EXCERPT TO READ —
========================================================================
Similarly, curly braces can also be used for typeswitch:
typeswitch(<xml/>) {
  case node()
    return 'node'
  default
    return 'no node'
}

Annotations

The boolean functions true() and false() are now valid annotation values.

With the new fn:annotation-values function (which replaces inspect:function-annotations), you can retrieve the annotations of a function:

declare %local:deprecated(true()) function local:inc($n) { $n + 1 };

let $anns := function-annotations(local:inc#1)
where map:get($anns, xs:QName('local:deprecated'))
return 'Deprecated!'

Node Tests

Multiple element/attribute names can be specified in the element() and attribute() tests of axis steps:
(: returns all child elements named 'a' or 'b' :)
let $xml := <xml><a/><b/></xml>
return $xml/element(a|b)

Updated:

Multiple node tests can be supplied with an axis:
(: returns all descendant elements and comments :)
let $xml := <xml><a/><!-- abc --></xml>
return $xml/descendant::(element()|comment())

The name of the root element can be embedded in the document-node test:

let $xml := document { <world><country>...</country></world> }
return $xml instance of document-node(world)

The syntax is a shortcut for the existing document-node(element(world)) test.

FLWOR Expressions

For member

Iterating over an array has been simplified. The member keyword can be used to bind the members of an array to a variable:
(: returns (0, 1, 5) :)
for member $m in [ (), 1, (2, 3) ]
return sum($m)

For key and value

Similarly, with the key and value keywords, the components of map entries can be bound to variables. The following example returns 0, 1 and 5:

for key $k value $v in { 1: 'one', 2: 'two', 3: 'three' }
return $k || ': ' || $v
It is possible to omit either key or value.

Let Clause

When variables are bound with the let clause, and when a type is specified, the input is now coerced (i.e., converted) to the target type:
let $name as xs:string := <name>Midori</name>
return $name
With XQuery 3.1, this expression would have been rejected, as the node could not be treated as string.

While Clause

Added: New clause.

With the while clause, an iteration is interrupted as soon as a condition fails:
for $i in 1 to 100000000000
while ($i * $i) < 10
return $i
This construct has advantages over where if it is known that no more results are to be expected after the first negative test.

Window Clause

The window clause has become more flexible. The start condition can now be omitted, as well as the when keyword (which both default to true()). The following expression…
for tumbling window $w in (2, 4, 6, 8, 10, 12, 14)
  (: start when true() :)
  end $last when $last mod 3 = 0
return <window>{ $w }</window>
…returns:
<window>2 4 6</window>
<window>8 10 12</window>
<window>14</window>
For the following query…
for sliding window $w in 1 to 3
  start at $s (: when true() :)
  end at $e when $e - $s eq 2
return array { $w }
…you get:
[ 1, 2, 3 ]
[ 2, 3 ]
[ 3 ]

Types

Alternatives

With the new “Choice Item Type”, multiple types can be specified as a single type. An item matches this type if it matches one of the alternative target types. The following function accepts a string or an integer:
declare function local:number(
  $value  as (xs:integer|xs:string)
) as xs:integer {
  if ($value instance of xs:integer) then (
    $value
  ) else (
    parse-integer($value)
  )
};
local:number('123')
========================================================================
ITEMS —
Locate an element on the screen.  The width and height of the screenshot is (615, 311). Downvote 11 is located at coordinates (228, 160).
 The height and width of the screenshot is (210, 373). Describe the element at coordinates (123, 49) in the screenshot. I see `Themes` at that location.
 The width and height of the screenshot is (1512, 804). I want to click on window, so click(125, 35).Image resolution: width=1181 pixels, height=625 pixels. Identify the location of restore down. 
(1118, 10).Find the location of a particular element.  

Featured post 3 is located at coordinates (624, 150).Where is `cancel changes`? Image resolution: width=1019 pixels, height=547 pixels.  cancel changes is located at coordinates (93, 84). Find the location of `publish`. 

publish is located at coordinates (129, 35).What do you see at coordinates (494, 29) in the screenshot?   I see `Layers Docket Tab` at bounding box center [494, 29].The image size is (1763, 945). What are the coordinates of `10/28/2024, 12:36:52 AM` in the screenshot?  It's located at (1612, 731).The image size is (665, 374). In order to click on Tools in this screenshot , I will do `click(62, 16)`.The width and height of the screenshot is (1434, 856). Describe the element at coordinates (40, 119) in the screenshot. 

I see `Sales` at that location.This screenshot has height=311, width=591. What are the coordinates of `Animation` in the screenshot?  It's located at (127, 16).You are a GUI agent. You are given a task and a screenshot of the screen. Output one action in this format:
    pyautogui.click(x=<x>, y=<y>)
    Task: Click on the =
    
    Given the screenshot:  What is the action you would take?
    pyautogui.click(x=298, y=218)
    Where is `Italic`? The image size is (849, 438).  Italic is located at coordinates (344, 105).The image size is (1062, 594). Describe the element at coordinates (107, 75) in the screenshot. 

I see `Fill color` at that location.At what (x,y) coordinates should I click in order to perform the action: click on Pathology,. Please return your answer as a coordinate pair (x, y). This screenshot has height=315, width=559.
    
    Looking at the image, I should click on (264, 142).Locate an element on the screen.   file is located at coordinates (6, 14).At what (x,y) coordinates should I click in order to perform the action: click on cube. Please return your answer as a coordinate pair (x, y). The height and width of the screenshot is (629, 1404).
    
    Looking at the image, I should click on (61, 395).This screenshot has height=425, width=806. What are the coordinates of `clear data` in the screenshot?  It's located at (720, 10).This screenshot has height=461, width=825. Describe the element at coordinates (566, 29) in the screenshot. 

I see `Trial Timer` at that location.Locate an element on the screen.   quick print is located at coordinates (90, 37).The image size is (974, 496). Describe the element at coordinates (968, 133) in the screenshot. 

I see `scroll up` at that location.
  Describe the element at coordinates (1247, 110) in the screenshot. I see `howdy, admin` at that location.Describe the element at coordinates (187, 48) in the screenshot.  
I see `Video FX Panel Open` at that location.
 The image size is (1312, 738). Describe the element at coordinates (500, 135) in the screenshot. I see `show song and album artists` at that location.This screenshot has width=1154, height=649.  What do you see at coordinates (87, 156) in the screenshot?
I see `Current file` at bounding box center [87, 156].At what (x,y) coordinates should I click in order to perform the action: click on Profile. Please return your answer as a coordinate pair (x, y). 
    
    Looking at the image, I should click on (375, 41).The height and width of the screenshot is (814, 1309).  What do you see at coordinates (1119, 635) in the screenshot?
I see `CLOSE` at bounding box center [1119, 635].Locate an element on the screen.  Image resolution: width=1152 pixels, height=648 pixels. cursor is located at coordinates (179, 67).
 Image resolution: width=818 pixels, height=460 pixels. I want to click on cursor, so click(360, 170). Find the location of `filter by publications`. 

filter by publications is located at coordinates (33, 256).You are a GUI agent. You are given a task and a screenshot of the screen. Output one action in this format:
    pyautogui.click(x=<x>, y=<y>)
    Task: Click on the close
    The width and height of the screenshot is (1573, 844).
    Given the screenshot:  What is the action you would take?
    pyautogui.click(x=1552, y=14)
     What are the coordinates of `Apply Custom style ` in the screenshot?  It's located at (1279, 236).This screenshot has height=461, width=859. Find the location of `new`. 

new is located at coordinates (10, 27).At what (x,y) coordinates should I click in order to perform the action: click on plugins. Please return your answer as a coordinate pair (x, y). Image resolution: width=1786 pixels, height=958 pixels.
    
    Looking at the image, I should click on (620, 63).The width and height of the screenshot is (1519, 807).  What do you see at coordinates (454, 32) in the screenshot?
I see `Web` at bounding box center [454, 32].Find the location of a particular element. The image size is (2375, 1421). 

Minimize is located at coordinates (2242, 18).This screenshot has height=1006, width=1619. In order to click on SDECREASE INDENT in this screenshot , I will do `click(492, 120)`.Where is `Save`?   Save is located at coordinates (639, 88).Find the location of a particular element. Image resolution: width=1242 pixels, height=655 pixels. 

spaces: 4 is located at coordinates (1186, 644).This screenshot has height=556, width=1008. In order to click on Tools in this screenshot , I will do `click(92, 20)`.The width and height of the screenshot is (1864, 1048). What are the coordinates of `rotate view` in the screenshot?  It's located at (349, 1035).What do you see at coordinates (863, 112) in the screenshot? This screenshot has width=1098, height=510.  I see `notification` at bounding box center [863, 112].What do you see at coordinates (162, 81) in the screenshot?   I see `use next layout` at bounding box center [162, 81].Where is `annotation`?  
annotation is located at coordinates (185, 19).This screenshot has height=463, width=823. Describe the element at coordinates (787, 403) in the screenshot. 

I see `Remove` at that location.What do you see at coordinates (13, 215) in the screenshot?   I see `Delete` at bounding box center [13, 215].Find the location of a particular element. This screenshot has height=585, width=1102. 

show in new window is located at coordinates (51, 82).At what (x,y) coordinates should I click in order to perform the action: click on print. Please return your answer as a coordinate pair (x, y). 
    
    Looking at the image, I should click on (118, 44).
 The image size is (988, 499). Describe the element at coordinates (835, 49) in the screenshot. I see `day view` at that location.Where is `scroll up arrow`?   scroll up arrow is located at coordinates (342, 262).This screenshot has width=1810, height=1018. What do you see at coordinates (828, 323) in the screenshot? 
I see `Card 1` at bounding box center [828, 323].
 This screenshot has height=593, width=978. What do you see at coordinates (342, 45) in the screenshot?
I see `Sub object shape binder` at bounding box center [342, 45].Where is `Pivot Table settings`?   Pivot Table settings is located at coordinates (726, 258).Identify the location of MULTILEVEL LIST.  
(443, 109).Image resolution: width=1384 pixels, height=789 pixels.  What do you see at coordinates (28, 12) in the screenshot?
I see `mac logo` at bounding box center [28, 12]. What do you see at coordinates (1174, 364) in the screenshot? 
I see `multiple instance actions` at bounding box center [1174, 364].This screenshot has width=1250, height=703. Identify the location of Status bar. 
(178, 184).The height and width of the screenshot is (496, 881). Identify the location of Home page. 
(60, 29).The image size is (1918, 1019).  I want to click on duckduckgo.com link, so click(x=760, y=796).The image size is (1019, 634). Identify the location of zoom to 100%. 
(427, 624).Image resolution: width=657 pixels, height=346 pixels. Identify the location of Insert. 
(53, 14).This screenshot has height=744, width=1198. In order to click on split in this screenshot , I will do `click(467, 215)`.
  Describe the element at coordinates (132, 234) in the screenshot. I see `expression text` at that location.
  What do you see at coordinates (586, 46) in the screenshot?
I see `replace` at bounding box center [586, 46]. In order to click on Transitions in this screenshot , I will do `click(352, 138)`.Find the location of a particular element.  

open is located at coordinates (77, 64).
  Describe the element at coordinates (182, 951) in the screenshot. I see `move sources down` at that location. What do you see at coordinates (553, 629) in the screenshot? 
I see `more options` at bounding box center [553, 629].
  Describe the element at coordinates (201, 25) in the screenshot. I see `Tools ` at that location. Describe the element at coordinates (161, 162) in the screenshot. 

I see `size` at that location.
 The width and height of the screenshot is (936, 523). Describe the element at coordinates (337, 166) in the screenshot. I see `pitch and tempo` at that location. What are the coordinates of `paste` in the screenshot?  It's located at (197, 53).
========================================================================
EXERCISE BRIEF —
In the XQuery text, what value does the window clause use by default when the start condition and the when keyword are omitted?

TASK RESULT —
Both default to true().